Degaussing using a common, AC-driven bulk tape eraser is FAR FAR FAR better
than using a permanent magnet. DO NOT USE A 'HOUSEHOLD MAGNET"!!!! (Except
in an absolute dire emergency, such as when the government thugs are
breaking down the door, and you have to wipe that disk in a second, and
didn't think to keep the bulk eraser plugged in and immediately available,
etc. Even then, use a Neodymium Iron Boron magnet, because floppies are
actually remarkably insensitive to demagnetization...)
Here is why: Magnetic materials have "hysteresis curves." If you merely
apply a "DC" magnetic field to a floppy disk, this orients "all" the domains
in one direction, but perhaps with a small residual bias based on the
previously-magnetized direction. Such data won't be readable on an ordinary
floppy drive, of course, but it might be recovered, with substantial (read,
"money") effort.

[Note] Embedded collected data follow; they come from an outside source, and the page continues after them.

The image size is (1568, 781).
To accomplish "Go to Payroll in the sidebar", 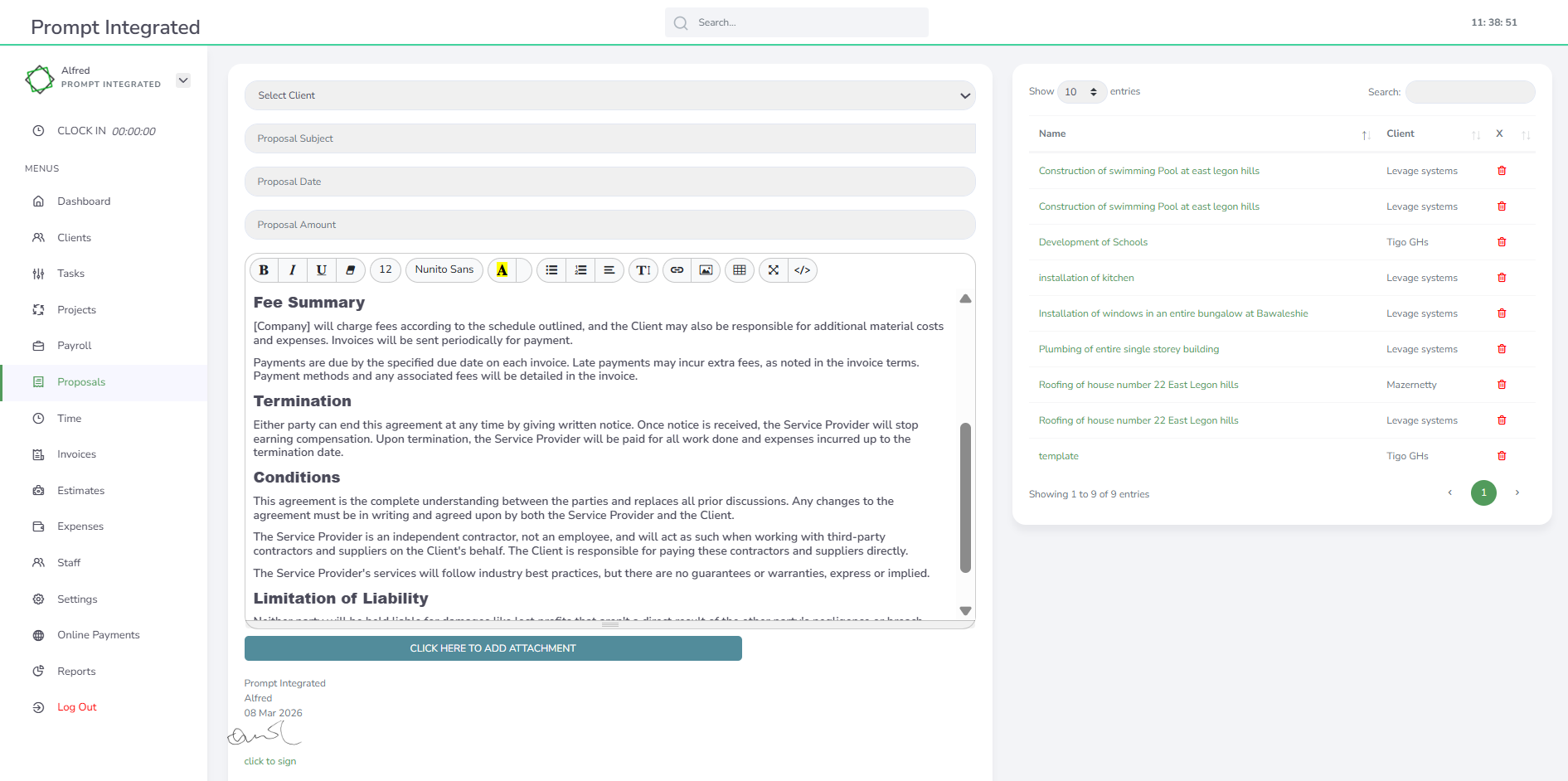I will (74, 346).
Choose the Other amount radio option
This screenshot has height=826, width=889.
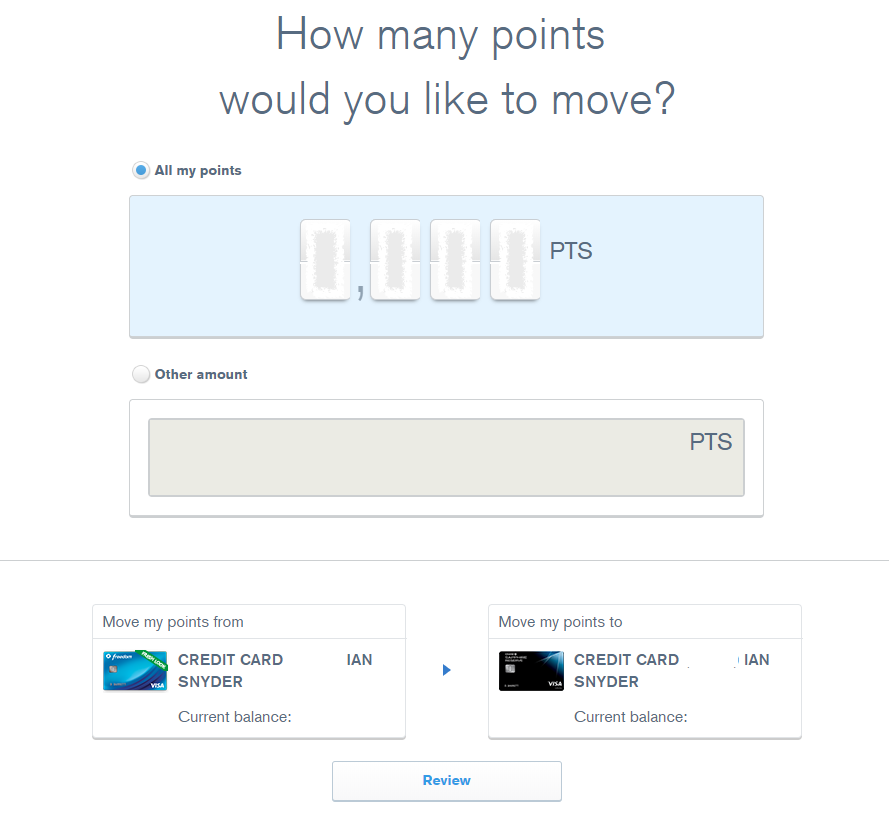pyautogui.click(x=141, y=375)

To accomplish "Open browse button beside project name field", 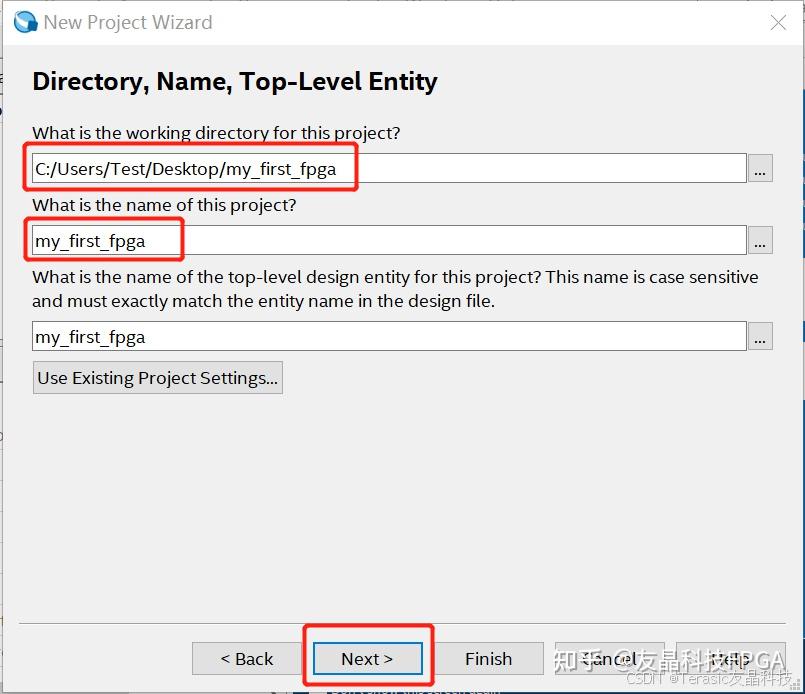I will pos(761,241).
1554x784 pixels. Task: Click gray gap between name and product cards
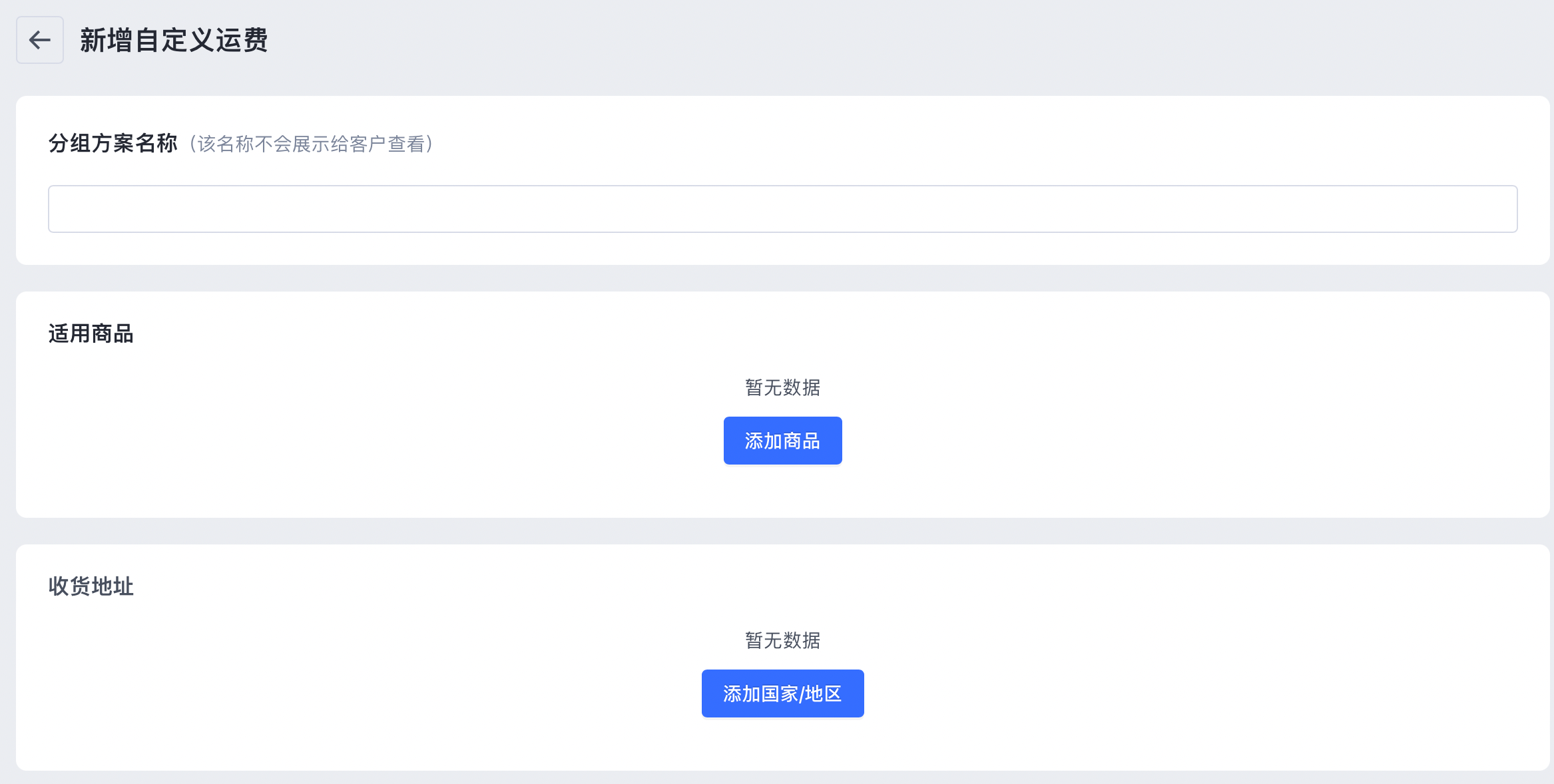(x=782, y=278)
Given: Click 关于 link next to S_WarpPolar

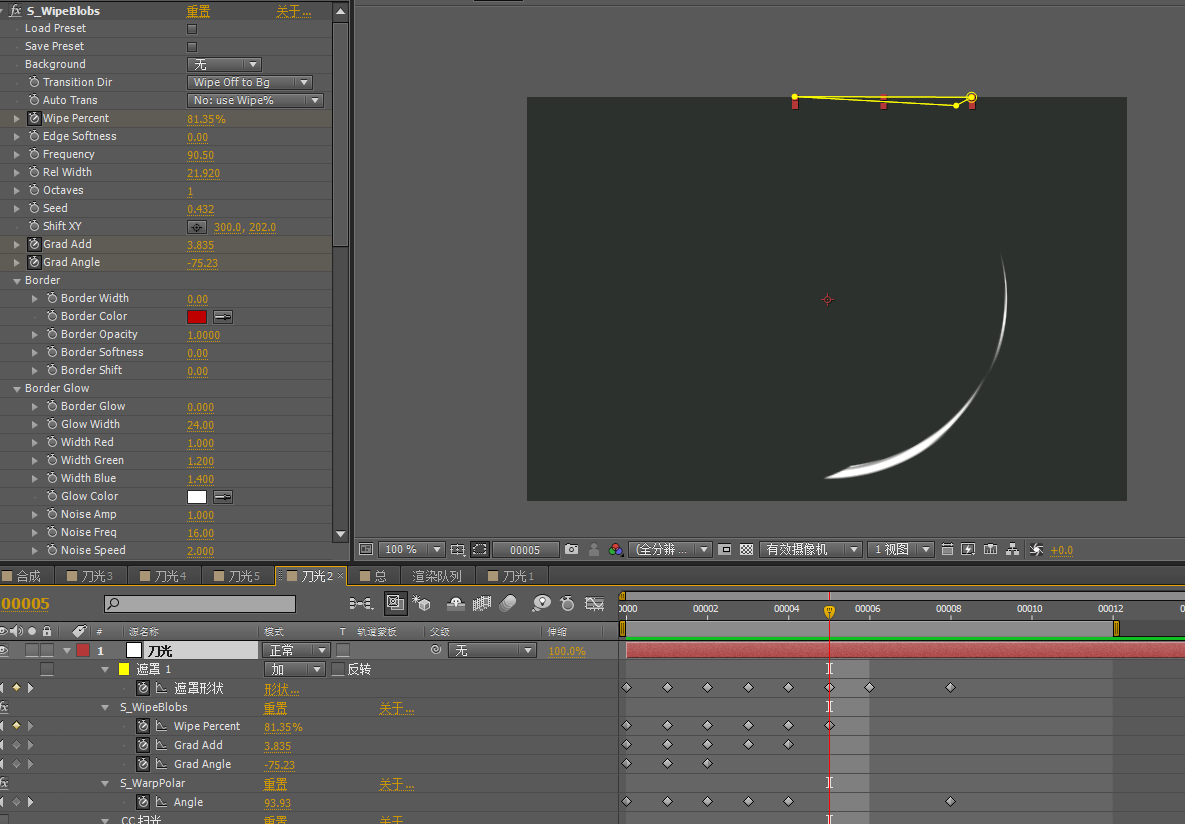Looking at the screenshot, I should point(396,785).

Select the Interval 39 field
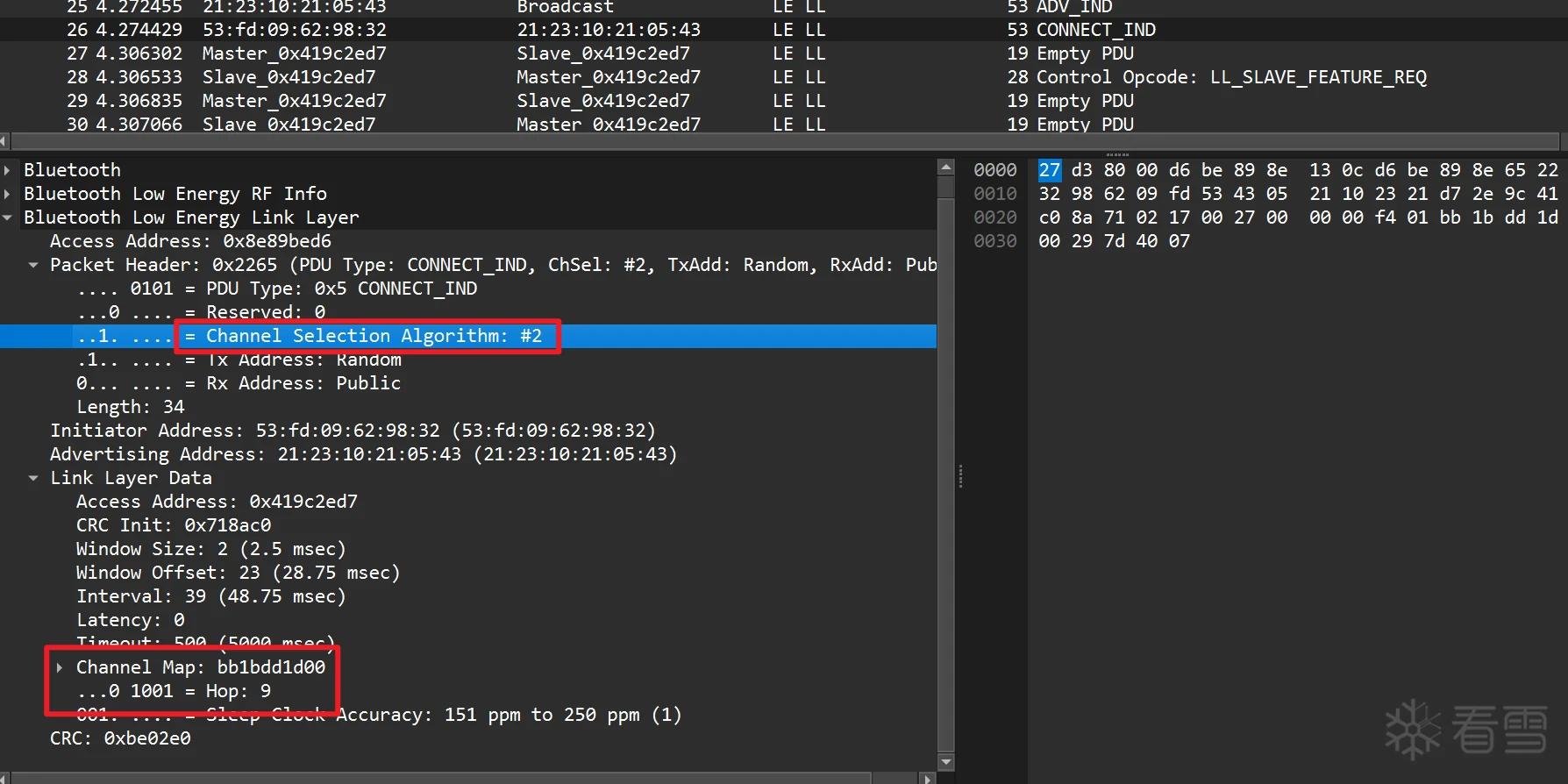tap(468, 596)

This gives uninformed people a false sense of security.
AC-powered tape demagnetizers, on the other hand, produce a 60-hertz
(actually, 120
hertz, depending on how you look at it) pulsing magnetic field, which
REPEATEDLY saturates and re-saturates the magnetic domains in one direction
and then the other, taking a "trip around the hysteresis curve" 60 times per
second. Residual magnetic fields are repeatedly reversed and thus
overwritten, and quickly become totally and completely unrecoverable in a
second or so. (actually, far less, I'm just not proposing you stand there
for a minute degaussing a single floppy!!!)
And there is a far more practical reason to NOT use a permanent
magnet, and CERTAINLY not on audio-quality tapes. Read heads can get
inadvertently magnetized, and if you insert a disk or tape with a
DC-magnetization on it "who knows what" might go wrong. (it would take a
reasonably technical audiophile to tell you how much of a problem this could
be on audio cassette tapes. It is possible that digital-writing floppy
disks heads are comparatively immune from this effect, but don't count on
it!) (However, using an
AC demagnetizer on a floppy after you've zapped it with a permanent magnet
will remove whatever residual DC magnetiziation was present.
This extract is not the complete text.